Bionote

Andreas Hund is senior scientist in the group of Crop Science at ETH Zurich, Switzerland. The group aims to develop new field phenotyping and modelling techniques. Andreas Hund employs these techniques in the context of physiological wheat breeding. He is active in larger networks, such as EMPHASIS, global wheat (www.global-wheat.com) or the alliance for wheat adaptation to heat and drought (AHEAD) of the Wheat Initiative. These activities aim to capitalize on large and connected datasets and the improvement of phenotyping technologies towards a better understanding of crop adaptation to stresses.
Presentation Abstract
Computer vision is increasingly used in daily life and will certainly be a game changer in agriculture. In the public, computer vision and digitalization in agriculture is probably known best as smart farming. For example, the technology aims to improve the efficiency of crop production while reducing its negative impacts on the environment. Less well-known are high-throughput phenotyping technologies to improve data collection in field experiments. Such methods may target the screening of hundreds or even thousands of genotypes.

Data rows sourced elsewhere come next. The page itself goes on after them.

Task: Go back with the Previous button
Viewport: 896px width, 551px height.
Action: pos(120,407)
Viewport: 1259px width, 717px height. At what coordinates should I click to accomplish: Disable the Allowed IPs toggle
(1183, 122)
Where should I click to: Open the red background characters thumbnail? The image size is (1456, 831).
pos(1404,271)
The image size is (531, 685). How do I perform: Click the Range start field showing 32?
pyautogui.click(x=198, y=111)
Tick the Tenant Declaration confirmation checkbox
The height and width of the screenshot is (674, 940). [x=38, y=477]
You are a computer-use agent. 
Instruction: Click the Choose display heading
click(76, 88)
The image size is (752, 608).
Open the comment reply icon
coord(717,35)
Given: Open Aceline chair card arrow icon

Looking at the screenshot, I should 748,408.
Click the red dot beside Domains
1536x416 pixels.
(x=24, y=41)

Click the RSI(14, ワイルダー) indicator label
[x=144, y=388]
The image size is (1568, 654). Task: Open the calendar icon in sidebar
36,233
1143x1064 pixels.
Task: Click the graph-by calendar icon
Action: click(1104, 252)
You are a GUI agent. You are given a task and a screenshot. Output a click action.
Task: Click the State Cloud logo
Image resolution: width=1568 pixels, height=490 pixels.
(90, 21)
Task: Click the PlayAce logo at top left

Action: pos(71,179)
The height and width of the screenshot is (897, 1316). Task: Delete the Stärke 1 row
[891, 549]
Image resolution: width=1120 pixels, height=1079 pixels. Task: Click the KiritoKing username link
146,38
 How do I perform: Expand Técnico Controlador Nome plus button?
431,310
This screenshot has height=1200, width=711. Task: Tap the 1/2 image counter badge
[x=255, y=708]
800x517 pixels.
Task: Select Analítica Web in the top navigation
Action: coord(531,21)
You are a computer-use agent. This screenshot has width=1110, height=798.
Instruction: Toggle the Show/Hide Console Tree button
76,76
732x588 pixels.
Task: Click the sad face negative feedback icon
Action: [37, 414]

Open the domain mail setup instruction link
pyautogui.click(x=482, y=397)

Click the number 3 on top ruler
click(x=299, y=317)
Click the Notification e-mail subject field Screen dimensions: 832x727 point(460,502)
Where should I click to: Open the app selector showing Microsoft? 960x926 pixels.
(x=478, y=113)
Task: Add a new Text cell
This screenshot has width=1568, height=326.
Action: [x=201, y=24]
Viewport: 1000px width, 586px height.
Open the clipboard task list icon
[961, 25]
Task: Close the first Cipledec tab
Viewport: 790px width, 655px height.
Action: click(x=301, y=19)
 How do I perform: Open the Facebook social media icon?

Drones are still the most widely adopted carrier system in this community, but there is a trend towards field robots. These ground-based vehicles enable proximal imaging to quantify traits at an organ scale rather than the plant or canopy level, as is the case for most drone imaging setups. The most important game-changers for such phenotyping approaches are the constantly improving deep learning techniques. They offer unpreceded precision in extracting targeted traits from images of complex canopies. Starting from segmented anatomical features, such as leaves, flowers, or fruits, there is a wide range of new possibilities to quantify the effect of stresses on yield formation and product quality. I will showcase some of these possibilities based on our own work and discuss how to drive this development further. Robust feature extraction across a wide range of field conditions requires sufficiently large training data. I will use the example of the global wheat datasets (www.global-wheat.com) to demonstrate the benefit of such diverse training sets. As data to train such models are currently extremely sparse, I will discuss how the community may advance to collect sufficiently large data for feature extraction in a wide variety of plants.